The debtor filed for chapter 13 relief after having received a discharge in chapter 7 less than one year earlier. During her chapter 7 she neither reaffirmed the non-purchase money loan secured by her truck nor redeemed it. In her chapter 13 she sought to pay the debt secured by the truck, as well as other debt. The lender objected to confirmation of the plan and sought relief from stay to exercise its rights against the truck. The court denied the motions by the trustee and confirmed the debtor’s plan. In re Francis, No. 14-42974 (Bankr. N.D. Tex. Jan. 7, 2015).
The lender argued that once the debtor received her chapter 7 discharge, she no longer had personal liability on the debt and, therefore, she had nothing to provide for in the plan. The court disagreed finding that Johnson v. Home State Bank, 501 U.S. 78 (1991) foreclosed that argument. Johnson established that unlike other serial filings, Congress did not prohibit filing a chapter 13 case on the heels of a chapter 7 discharge. There, the Court held that even after the debtor no long had personal liability on a claim, the claim itself did not cease to exist and could be treated in a subsequent chapter 13.
The lender next argued that once the debtor filed for chapter 7, she was required by section 521, to reaffirm, redeem or surrender the collateral. Because she did neither of the first two, the lender argued that she was now forced to do the third—surrender. Finding that this issue was not directly resolved in Johnson, the court looked elsewhere for guidance.
The court found that this case required it to reconcile the Fifth Circuit’s prohibition against ride through (citing In re Tequilla Marie Law, 497 B.R. 843, 850 n. 8 (Bankr. N.D. Tex. 2013)), section 521(a)(6)’s admonition that property not redeemed or reaffirmed may not be retained, and the Supreme Court’s finding in Johnson that “(1) a secured creditor whose claim has been discharged in a prior chapter 7 still has a claim under section 101(5) of the Bankruptcy Code in a subsequent chapter 13, (2) such a claim can be restructured in chapter 13, and (3) chapter 20 cases are not improper per se.” The court found that interpreting section 521(a)(6) to preclude chapter 13 treatment of an in rem claim where personal liability on the debt has been discharged would require a finding that that section effectively overturned Johnson.

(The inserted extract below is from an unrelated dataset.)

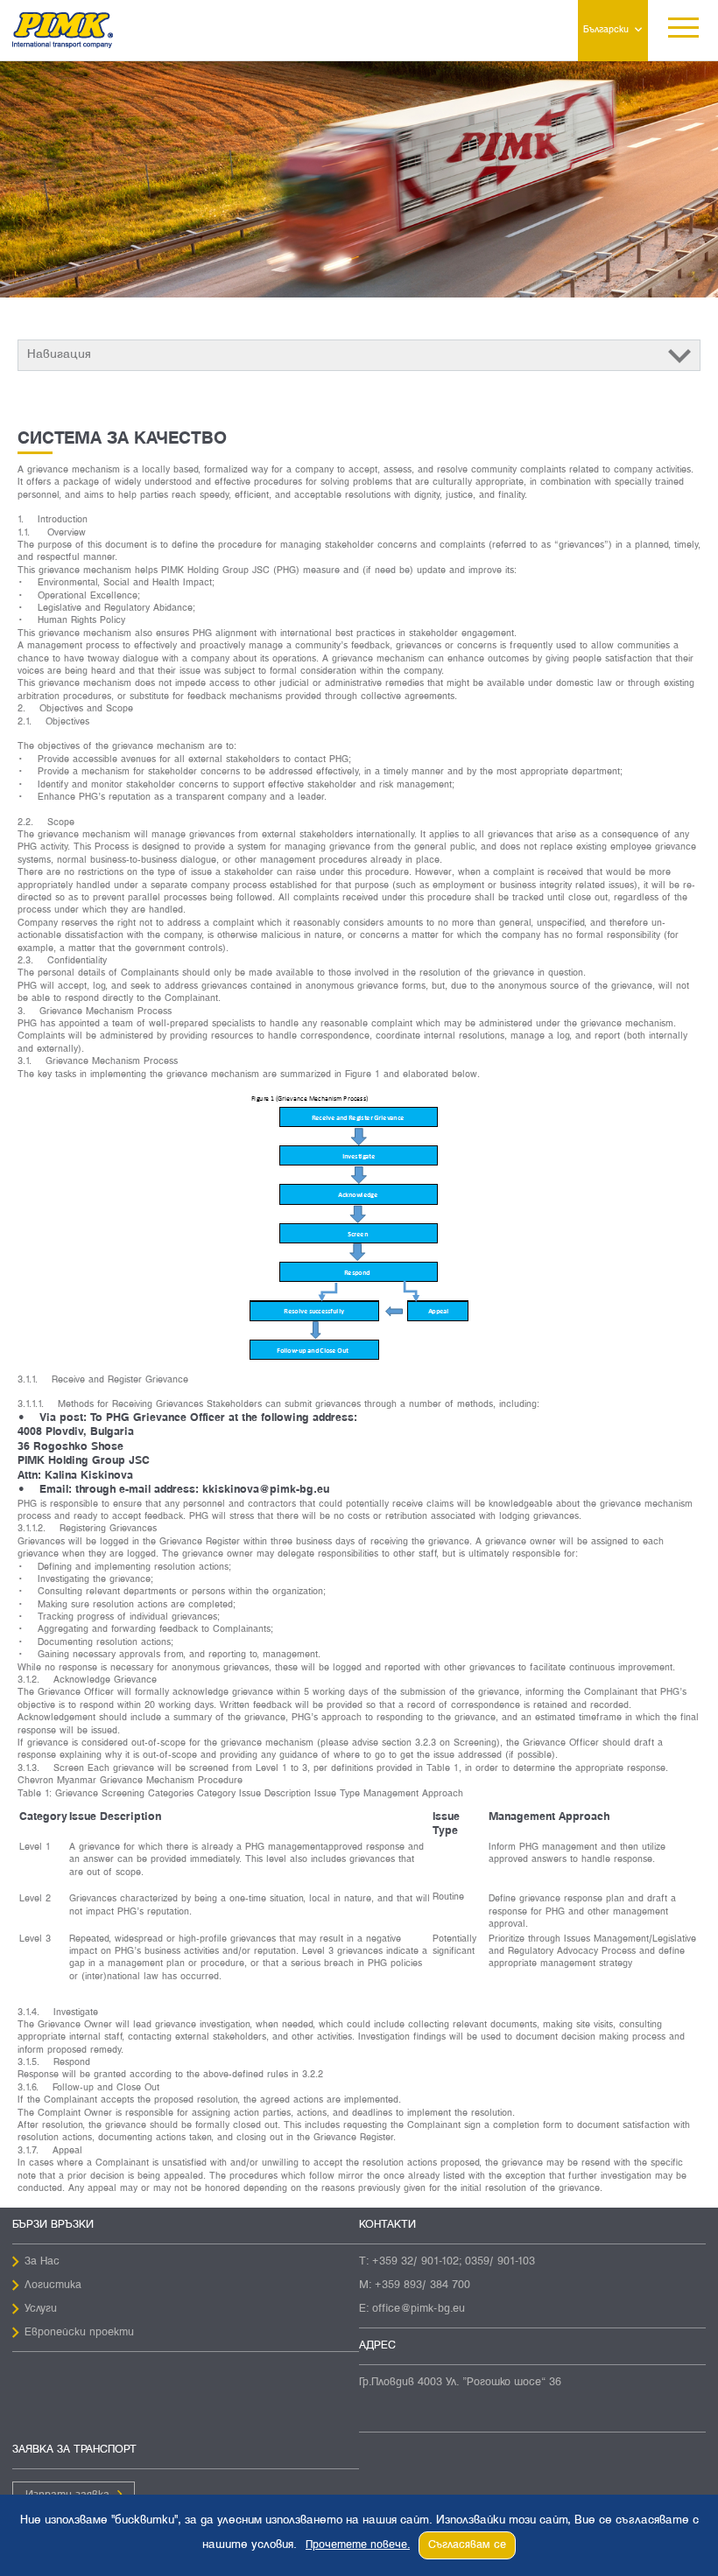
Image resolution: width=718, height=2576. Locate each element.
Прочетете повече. (358, 2545)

The court explored other provision of BAPCPA for indications of such congressional intent. It found that, at least with respect to the facts before it, section 521(a)(6) would not preclude this debtor from treating the claim in her chapter 13 because section 521(a)(6) applies to purchase money security interests in personal property and this case involved a loan secured by the truck but not used to purchase the truck. Nor would section 521(d) preclude restructuring of the lien. That provision establishes congressional intent to support ipso facto clauses, but it does not create such clauses and the lending agreement in this case did not contain an ipso facto clause.
The court found that sections 521(a)(2) and 362(h), were applicable to this case, however. Section 521(a)(2) requires a debtor to state whether she intends to retain or surrender property and if she intends to retain, to specify whether she will reaffirm the debt or redeem the property. Section 362(h) provides that if a debtor fails to comply with section 521 the automatic stay no longer applies and, in fact, the property is no longer part of the bankruptcy estate, leaving the lender free to pursue its rights. Turning to whether these provisions indicate an intent to overturn Johnson, the court thought not. The requirements set forth in BAPCPA’s section 521(a)(2) are sufficiently similar to the comparable provision as it stood when Johnson was decided. Therefore, the amendment did not change the law as Johnson interpreted it. Likewise, section 362(h), does not take away what Johnson allows. While its operation caused the debtor to lose the benefit of the automatic stay in her chapter 7 case and, in fact, the truck became non-estate property, that did not alter the status of the claim in the subsequent chapter 13 case. In chapter 13 the truck was part of the estate property under section 541 and 1306, and the automatic stay was temporarily in place.
The court turned finally to section 1328(f)(1) which prohibits discharge in a “chapter 20” case. The court found that this provision, if anything, supported the debtor’s position by confirming congressional intent to permit a chapter 13 case to follow closely upon a chapter 7 discharge. The court concluded that “[h]ad Congress chosen to overrule Johnson v. Home State Bank, it would have made that intent clear. Because it failed to do so, this court can only conclude that Johnson v. Home State Bank remains viable. And, here, where sections 521(a)(6) and (d) are not called into question, that case governs the outcome.” For those reasons, the court confirmed the debtor’s plan.
The lender’s motion for reconsideration is currently pending and a hearing is scheduled for February 19, 2015.